As an example, the Seagate Pipeline HD drives typically eat less than 4W while the drives used in the ViP622 were somewhere upwards of 6W as I recall. The drives are one of the lesser producers of heat in the system while remaining one of the more sensitive.


----------



## P Smith (Jul 25, 2002)

harsh said:


> This is likely not the case at all. Newer drives, regardless of size, often consume less power.
> 
> As an example, the Seagate Pipeline HD drives typically eat less than 4W while the drives used in the ViP622 were somewhere upwards of 6W as I recall. The drives are one of the lesser producers of heat in the system while remaining one of the more sensitive.


I would recommend you to compare power dissipation parameters for both *real *Seagate models - 320 GB in 622 and 500 GB in 722, that will help return the discussion to correct path and will cut speculation just for speculation.


----------



## Jim5506 (Jun 7, 2004)

All I know is I could put my hand down about 1 inch from the outlet vents on the left side and feel a flow of warm air out of the 722, I have never felt that on my 622.

The fan was definitely running at a low speed, on my 622 it runs only at reboot.


----------



## P Smith (Jul 25, 2002)

If you could put flashlight at vent on right side and check if the fan rotating ...


----------



## barryaz1 (Feb 5, 2007)

thewolfman said:


> There is a intake port on the right side, when looking at it from the front, of the 622/722. From your picture, it appears that your 622 is shoved up against the right side of the cabinet, blocking the intake port. Try moving it over to the left a bit, so it can breath and see if it helps.
> 
> You can check the temperature by pressing 'menu', then '6', then '3', then select 'counters' and press 'page down' about seven times and the high, low, and average temperature will be displayed. Check it out and post your temps.

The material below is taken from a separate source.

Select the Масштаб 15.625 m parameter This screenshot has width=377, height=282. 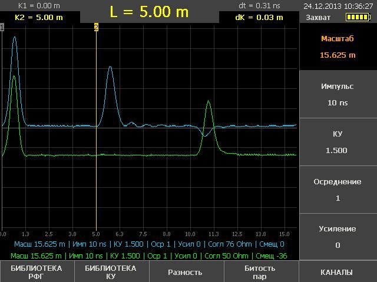pos(338,47)
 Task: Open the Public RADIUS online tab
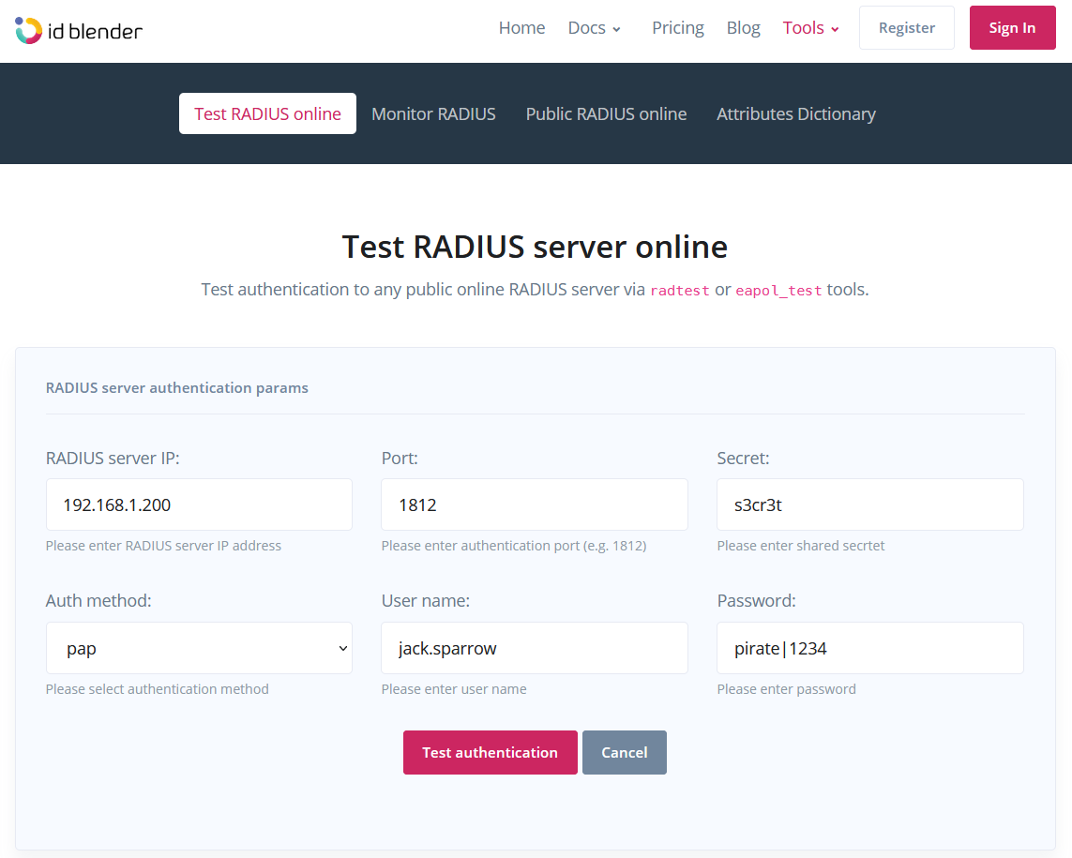click(x=606, y=113)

So all my equipment (I have a 622) is in a cabinet that is recessed into the (un-air-conditioned) garage, which does get QUITE warm at this time of year (120+ probably). I have about 2" on both the left and right sides and no auxillary fan.

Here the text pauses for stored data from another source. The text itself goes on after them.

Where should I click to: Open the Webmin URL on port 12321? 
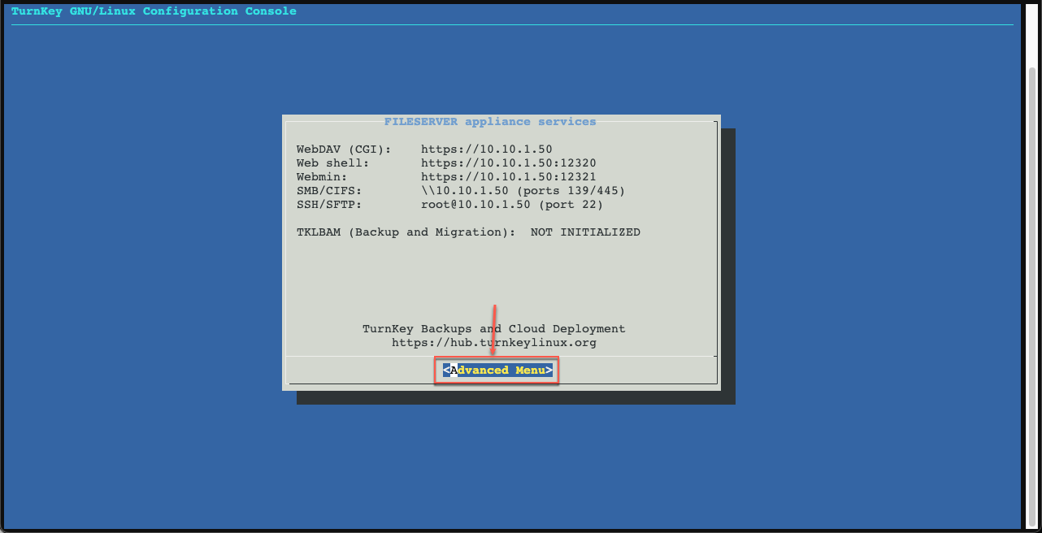pos(508,176)
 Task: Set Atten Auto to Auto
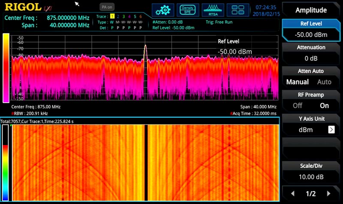click(324, 82)
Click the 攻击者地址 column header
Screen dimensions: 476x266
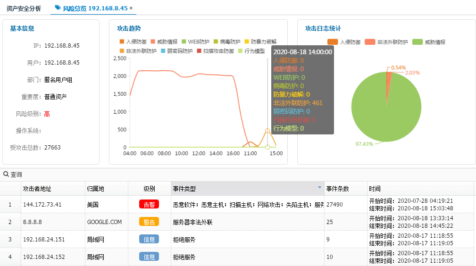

Last year I had one overheating warning with my 622, but none this year. Yesterday's temps: H141, L114, A129.

Thoughts anyone? Or just leave well enough alone?


----------



## puckwithahalo (Sep 3, 2007)

barryaz1 said:


> So all my equipment (I have a 622) is in a cabinet that is recessed into the (un-air-conditioned) garage, which does get QUITE warm at this time of year (120+ probably). I have about 2" on both the left and right sides and no auxillary fan.
> 
> Last year I had one overheating warning with my 622, but none this year. Yesterday's temps: H141, L114, A129.
> 
> Thoughts anyone? Or just leave well enough alone?

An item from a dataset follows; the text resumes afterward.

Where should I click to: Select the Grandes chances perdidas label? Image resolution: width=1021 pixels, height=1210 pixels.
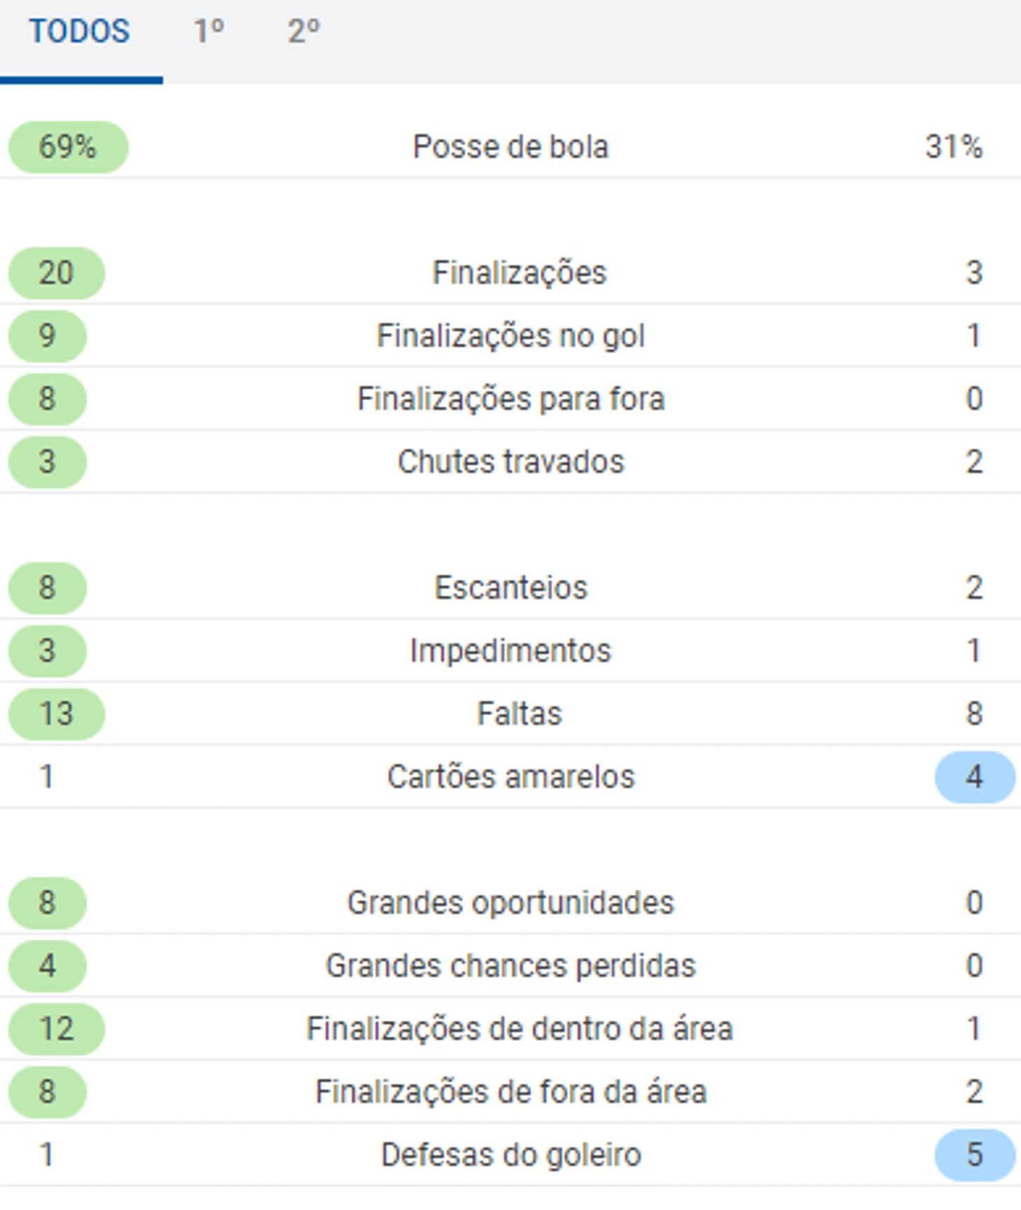[x=511, y=966]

You're sitting borderline where failures usually happen. To be safe, I'd find a way to cool it, if even just 5 - 10 degrees.


----------



## P Smith (Jul 25, 2002)

Just make maximum airflow what you could. At least internal temp will be at ambient level, not plus 20°F to that. If you could - open a cover and add 80mm fan (12 V would be OK) what could draw current from 622's USB port ( up to 100 mA ).


----------



## barryaz1 (Feb 5, 2007)

P Smith said:


> Just make maximum airflow what you could. At least internal temp will be at ambient level, not plus 20°F to that. If you could - open a cover and add 80mm fan (12 V would be OK) what could draw current from 622's USB port ( up to 100 mA ).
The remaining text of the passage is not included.